Abschließend ist festzuhalten, dass die Bestätigungen keinesfalls unverbindliche Absichtserklärungen waren, sondern die Unternehmen P. AG und D. GmbH bei Nichteinhaltung dieser Zusagen mit zivilrechtlichen Konsequenzen hätten rechnen müssen.

Zur Frage der Unterfertigung der Bestätigung der P. AG hat die mündliche Verhandlung ergeben, dass diese von Herrn Fr. erfolgte, der zum Bestätigungszeitpunkt der zuständige Verkäufer dieses Unternehmens war. Dies wurde in der Folge nicht bestritten. Im Hinblick auf die Bestimmungen der §§ 54 Abs. 1 und 55 Unternehmensgesetzbuch (UGB), wonach sich die Handlungsvollmacht auf alle Geschäfte und Rechtshandlungen, die der Betrieb eines derartigen Unternehmens oder die Vornahme derartiger Geschäfte gewöhnlich mit sich bringt, erstreckt, wenn jemand ohne Erteilung der Prokura zum Betrieb eines Unternehmens oder zur Vornahme einer bestimmten zu einem Unternehmen gehörigen Art von Geschäften oder zur Vornahme einzelner zu einem Unternehmen gehöriger Geschäfte ermächtigt ist, und ein Dritter sonstige Beschränkungen der Handlungsvollmacht nur dann gegen sich gelten zu lassen braucht, wenn er sie kannte oder kennen musste, ist davon auszugehen, dass die Antragsgegnerin von einer verbindlichen Erklärung der P. GmbH ausgehen durfte. Dabei ist insbesondere zu berücksichtigen, dass Herr Fr. der für den Verkauf der gegenständlichen Fahrzeuge zuständige Mitarbeiter und damit der Ansprechpartner der Teilnahmeberechtigten bei diesem Unternehmen war.
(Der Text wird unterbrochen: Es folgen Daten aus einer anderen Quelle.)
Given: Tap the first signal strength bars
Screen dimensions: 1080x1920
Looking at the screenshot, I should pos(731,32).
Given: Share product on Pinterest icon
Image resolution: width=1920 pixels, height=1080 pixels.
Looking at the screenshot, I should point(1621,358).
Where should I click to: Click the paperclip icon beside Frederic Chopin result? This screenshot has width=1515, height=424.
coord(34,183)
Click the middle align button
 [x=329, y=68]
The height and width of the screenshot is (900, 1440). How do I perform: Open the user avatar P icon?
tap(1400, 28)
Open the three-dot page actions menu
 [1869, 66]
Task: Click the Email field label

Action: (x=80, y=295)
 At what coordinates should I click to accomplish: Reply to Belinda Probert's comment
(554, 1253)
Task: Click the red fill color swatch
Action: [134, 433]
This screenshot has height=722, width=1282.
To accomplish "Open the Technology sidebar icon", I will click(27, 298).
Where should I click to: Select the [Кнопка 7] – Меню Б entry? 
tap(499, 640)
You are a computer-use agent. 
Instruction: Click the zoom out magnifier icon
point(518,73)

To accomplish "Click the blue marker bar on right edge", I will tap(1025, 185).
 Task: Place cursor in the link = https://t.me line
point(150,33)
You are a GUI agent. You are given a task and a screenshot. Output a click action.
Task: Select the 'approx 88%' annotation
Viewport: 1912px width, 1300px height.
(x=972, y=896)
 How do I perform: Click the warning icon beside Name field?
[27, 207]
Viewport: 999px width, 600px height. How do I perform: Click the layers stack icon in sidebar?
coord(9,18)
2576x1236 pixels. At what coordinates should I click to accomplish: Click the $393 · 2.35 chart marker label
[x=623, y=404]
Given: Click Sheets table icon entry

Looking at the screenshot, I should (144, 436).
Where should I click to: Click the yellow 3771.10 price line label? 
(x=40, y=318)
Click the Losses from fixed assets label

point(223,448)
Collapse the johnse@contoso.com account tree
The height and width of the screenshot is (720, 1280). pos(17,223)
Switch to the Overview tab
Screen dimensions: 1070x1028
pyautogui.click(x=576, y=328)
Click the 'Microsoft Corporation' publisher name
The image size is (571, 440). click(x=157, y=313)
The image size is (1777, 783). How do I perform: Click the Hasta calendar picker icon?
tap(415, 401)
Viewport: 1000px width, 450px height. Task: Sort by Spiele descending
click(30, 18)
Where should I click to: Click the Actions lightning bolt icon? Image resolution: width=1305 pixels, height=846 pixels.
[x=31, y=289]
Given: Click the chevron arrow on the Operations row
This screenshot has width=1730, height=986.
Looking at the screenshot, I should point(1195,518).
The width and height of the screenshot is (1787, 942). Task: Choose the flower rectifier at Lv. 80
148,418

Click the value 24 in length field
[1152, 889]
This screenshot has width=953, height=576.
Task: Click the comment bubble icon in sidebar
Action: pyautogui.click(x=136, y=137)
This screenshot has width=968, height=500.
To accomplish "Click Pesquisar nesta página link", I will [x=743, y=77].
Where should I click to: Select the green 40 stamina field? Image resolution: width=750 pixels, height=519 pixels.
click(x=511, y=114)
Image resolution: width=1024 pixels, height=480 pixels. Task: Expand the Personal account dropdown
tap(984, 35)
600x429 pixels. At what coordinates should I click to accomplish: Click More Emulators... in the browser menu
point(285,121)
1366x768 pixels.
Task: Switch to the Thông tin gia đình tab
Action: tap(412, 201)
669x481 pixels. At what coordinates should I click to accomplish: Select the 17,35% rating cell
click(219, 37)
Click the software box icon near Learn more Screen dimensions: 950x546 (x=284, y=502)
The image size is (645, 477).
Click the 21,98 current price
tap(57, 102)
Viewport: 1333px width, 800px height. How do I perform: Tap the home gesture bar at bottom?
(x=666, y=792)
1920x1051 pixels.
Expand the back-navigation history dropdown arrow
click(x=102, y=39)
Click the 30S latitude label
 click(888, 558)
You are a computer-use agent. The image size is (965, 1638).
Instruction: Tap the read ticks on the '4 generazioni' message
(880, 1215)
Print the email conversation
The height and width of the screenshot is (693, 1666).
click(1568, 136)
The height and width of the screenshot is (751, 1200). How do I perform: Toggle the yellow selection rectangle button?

V.3.4. Nicht plausible Preisbildung bzw. keine vertiefte Angebotsprüfung

Die Antragstellerin brachte weiters vor, die Antragsgegnerin hätte die Angebote der Teilnahmeberechtigten in den verfahrensgegenständlichen Losen nach Durchführung einer vertieften Angebotsprüfung wegen nicht plausibler Preisbildung ausscheiden müssen.

Dazu ist zunächst festzuhalten, dass die Teilnahmeberechtigte nur in fünf Losen das billigste Angebot abgab, in vier weiteren Losen kam sie erst nach Ausscheiden einer weiteren Bieterin, die in diesen Losen die billigsten Preise angeboten hatte, zum Zug. In einem Los war die Teilnahmeberechtigte zwar Billigstbieterin, hat den Zuschlag mangels der erforderlichen Fahrzeugkapazitäten jedoch nicht erhalten.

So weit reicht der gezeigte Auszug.